* _Stated exercise_
Reproduce the following data line for line, without any changes.
—————
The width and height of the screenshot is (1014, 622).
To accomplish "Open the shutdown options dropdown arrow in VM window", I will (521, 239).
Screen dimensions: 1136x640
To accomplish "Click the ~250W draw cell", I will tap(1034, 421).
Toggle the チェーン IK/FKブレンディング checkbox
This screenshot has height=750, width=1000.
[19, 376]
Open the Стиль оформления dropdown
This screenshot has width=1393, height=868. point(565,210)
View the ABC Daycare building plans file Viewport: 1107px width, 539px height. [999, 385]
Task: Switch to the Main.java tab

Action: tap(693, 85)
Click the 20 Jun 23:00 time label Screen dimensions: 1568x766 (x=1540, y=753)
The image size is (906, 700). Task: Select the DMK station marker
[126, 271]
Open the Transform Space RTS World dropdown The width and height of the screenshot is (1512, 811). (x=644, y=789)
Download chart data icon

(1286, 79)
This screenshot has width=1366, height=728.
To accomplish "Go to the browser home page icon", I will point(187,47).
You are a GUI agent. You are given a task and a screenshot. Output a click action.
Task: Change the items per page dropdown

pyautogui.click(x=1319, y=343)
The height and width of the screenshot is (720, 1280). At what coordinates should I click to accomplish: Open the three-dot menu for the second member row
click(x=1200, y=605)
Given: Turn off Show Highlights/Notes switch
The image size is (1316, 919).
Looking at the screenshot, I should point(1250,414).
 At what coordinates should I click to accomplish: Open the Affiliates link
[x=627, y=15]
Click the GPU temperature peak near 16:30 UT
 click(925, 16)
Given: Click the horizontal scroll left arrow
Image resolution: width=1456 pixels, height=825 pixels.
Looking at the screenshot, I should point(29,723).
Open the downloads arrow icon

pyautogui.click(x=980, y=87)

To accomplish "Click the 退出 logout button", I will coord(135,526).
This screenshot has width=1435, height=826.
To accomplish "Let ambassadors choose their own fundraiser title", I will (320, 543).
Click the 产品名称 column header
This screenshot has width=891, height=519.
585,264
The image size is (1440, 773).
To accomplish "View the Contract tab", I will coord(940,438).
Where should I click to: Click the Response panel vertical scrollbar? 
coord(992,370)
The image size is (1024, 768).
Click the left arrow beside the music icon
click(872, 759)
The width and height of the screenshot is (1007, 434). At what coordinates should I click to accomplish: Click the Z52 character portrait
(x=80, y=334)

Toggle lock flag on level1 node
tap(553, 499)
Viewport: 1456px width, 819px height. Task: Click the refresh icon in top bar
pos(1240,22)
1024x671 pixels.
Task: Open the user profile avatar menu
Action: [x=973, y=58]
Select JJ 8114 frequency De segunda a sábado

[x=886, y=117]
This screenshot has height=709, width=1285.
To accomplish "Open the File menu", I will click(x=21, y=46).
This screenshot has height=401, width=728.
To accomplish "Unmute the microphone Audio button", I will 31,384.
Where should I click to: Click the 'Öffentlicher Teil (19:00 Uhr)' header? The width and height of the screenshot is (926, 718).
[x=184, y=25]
—————
* _Exercise solution_
The width and height of the screenshot is (1014, 622).
To accomplish "Open the shutdown options dropdown arrow in VM window", I will (521, 239).
Screen dimensions: 1136x640
To accomplish "Click the ~250W draw cell", I will tap(1034, 421).
Toggle the チェーン IK/FKブレンディング checkbox
This screenshot has height=750, width=1000.
[19, 376]
Open the Стиль оформления dropdown
This screenshot has width=1393, height=868. point(565,210)
View the ABC Daycare building plans file Viewport: 1107px width, 539px height. [999, 385]
Task: Switch to the Main.java tab

Action: tap(693, 85)
Click the 20 Jun 23:00 time label Screen dimensions: 1568x766 (x=1540, y=753)
The image size is (906, 700). Task: Select the DMK station marker
[126, 271]
Open the Transform Space RTS World dropdown The width and height of the screenshot is (1512, 811). (x=644, y=789)
Download chart data icon

(1286, 79)
This screenshot has width=1366, height=728.
To accomplish "Go to the browser home page icon", I will point(187,47).
You are a GUI agent. You are given a task and a screenshot. Output a click action.
Task: Change the items per page dropdown

pyautogui.click(x=1319, y=343)
The height and width of the screenshot is (720, 1280). At what coordinates should I click to accomplish: Open the three-dot menu for the second member row
click(x=1200, y=605)
Given: Turn off Show Highlights/Notes switch
The image size is (1316, 919).
Looking at the screenshot, I should point(1250,414).
 At what coordinates should I click to accomplish: Open the Affiliates link
[x=627, y=15]
Click the GPU temperature peak near 16:30 UT
 click(925, 16)
Given: Click the horizontal scroll left arrow
Image resolution: width=1456 pixels, height=825 pixels.
Looking at the screenshot, I should point(29,723).
Open the downloads arrow icon

pyautogui.click(x=980, y=87)

To accomplish "Click the 退出 logout button", I will coord(135,526).
This screenshot has width=1435, height=826.
To accomplish "Let ambassadors choose their own fundraiser title", I will (320, 543).
Click the 产品名称 column header
This screenshot has width=891, height=519.
585,264
The image size is (1440, 773).
To accomplish "View the Contract tab", I will coord(940,438).
Where should I click to: Click the Response panel vertical scrollbar? 
coord(992,370)
The image size is (1024, 768).
Click the left arrow beside the music icon
click(872, 759)
The width and height of the screenshot is (1007, 434). At what coordinates should I click to accomplish: Click the Z52 character portrait
(x=80, y=334)

Toggle lock flag on level1 node
tap(553, 499)
Viewport: 1456px width, 819px height. Task: Click the refresh icon in top bar
pos(1240,22)
1024x671 pixels.
Task: Open the user profile avatar menu
Action: [x=973, y=58]
Select JJ 8114 frequency De segunda a sábado

[x=886, y=117]
This screenshot has height=709, width=1285.
To accomplish "Open the File menu", I will click(x=21, y=46).
This screenshot has height=401, width=728.
To accomplish "Unmute the microphone Audio button", I will 31,384.
Where should I click to: Click the 'Öffentlicher Teil (19:00 Uhr)' header? The width and height of the screenshot is (926, 718).
[x=184, y=25]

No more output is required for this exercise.